Start with the high-speed rail flop. Voters approved a $33 billion project in 2008 with an estimated cost as high as $128 billion (it’s about $106 billion today and needs an infusion of at least $7 billion this summer to continue its march to, well, who knows where it will end up?). The train has been troubled by administrative foundering and would be a fat target for a DOGE team to deconstruct.

Then there are the billions of dollars that have been uselessly expended on anti-homelessness programs.

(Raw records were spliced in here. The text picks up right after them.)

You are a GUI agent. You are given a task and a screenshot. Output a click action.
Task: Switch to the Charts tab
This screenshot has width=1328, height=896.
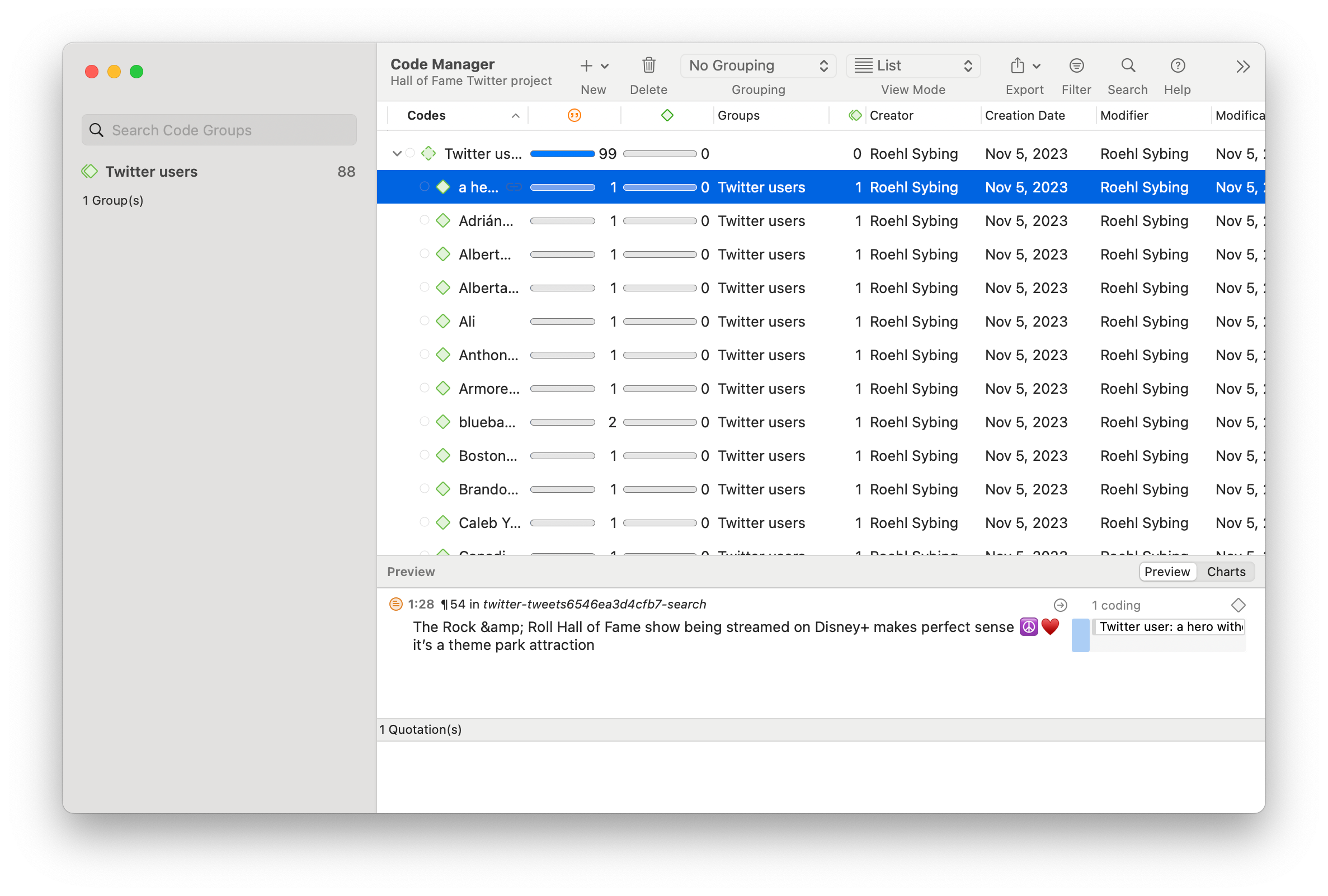point(1226,572)
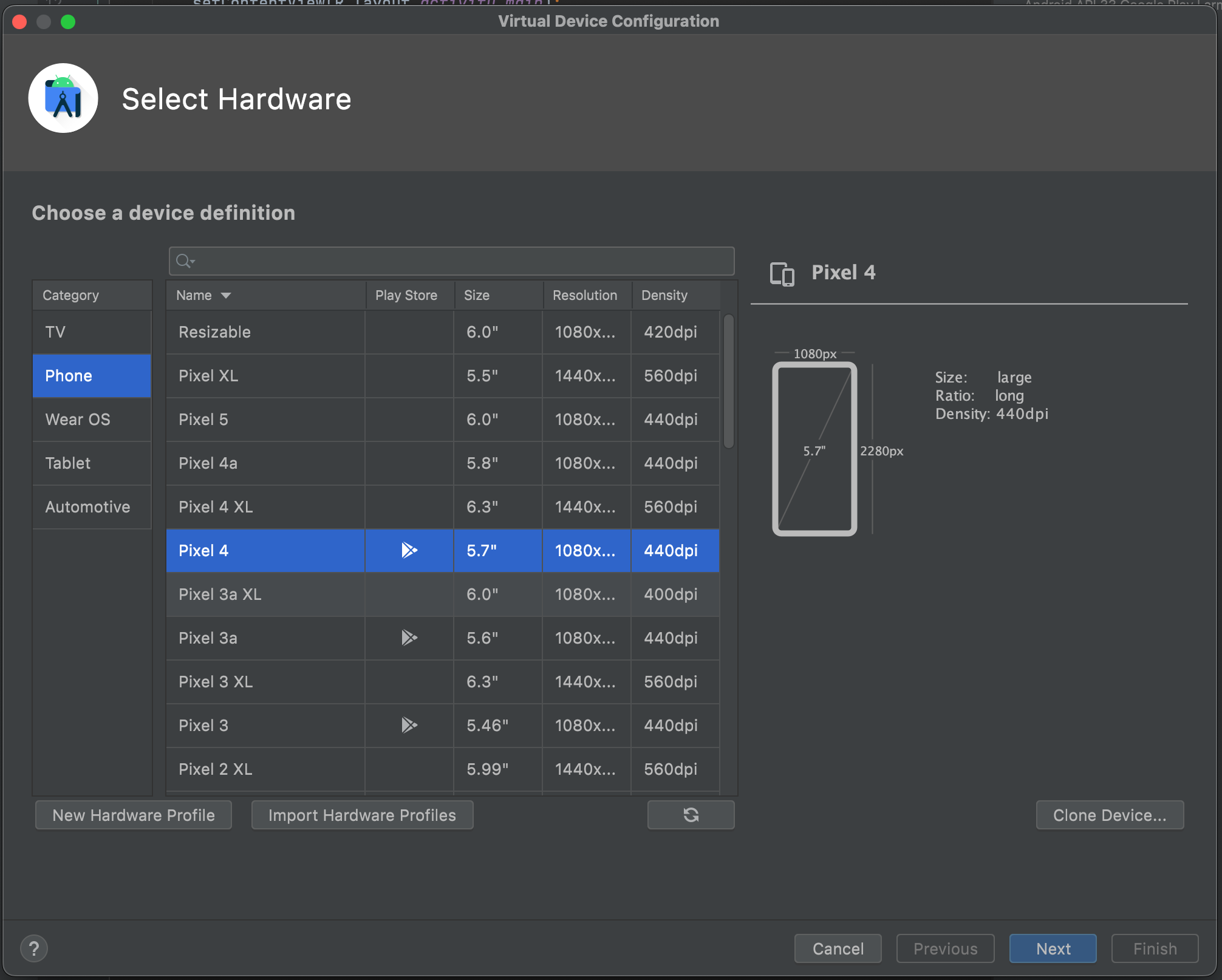Open New Hardware Profile dialog
Image resolution: width=1222 pixels, height=980 pixels.
134,815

Over a five-year period, the state spent $24 billion to relieve homelessness, during which time the population grew from roughly 151,000 to more than 187,000. An audit found that a “lack of coordination among the state’s homelessness programs had hampered the effectiveness of the state’s efforts”; the local governments, which are primarily responsible for implementing state programs, haven’t been as accountable as they should be; and the Interagency Council on Homelessness “has not established a consistent method for gathering information on homelessness programs’ costs and outcomes.”

We imagine that digital sleuths would also like to take a deep plunge into the “additional $2.8 billion loan to address a bloated deficit in” Medi-Cal, the state Medicaid program, which is due largely to the state’s commitment to free health-care coverage for undocumented immigrants.

They might also enjoy following up on reports from the Legislative Analyst’s Office, which has noted that “virtually all departments” provide insufficient information “to justify even small increases in their budgets.” The office also seems frustrated with the government’s inability — or surely, in some cases, its outright refusal — to “identify and implement efficiencies across nearly all state entities to produce ongoing budgetary savings without adverse effects on state services.”

A determined, independent team could force a resolution if given a chance.

Zac Townsend, the state’s first chief data officer, told CalMatters that “California, with its $322 billion budget and perennial fiscal crises, desperately needs a similar reckoning.” It can’t be done, though, with Elon “Musk’s sledgehammer” and “recklessness.” It has to be accomplished, he says, “with a scalpel guided by data and transparency.”

A nice thought, but it’s a luxury.

The raw truth is that any attempt to confront the waste, enforce accountability and reverse runaway incompetence and alarming malfeasance has to be done hard and fast, with zero concern that critics will complain it’s an ambush. Even with DOGE’s edgy methods, we’ve seen defenders of the status quo lawyer up, block DOGE employees from entering federal buildings and enlist a willing media to support their cause. If they have time to prepare their defense, a scalpel will do no more than scratch the surface.

Kerry Jackson is the William Clement Fellow in California Reform at the Pacific Research Institute.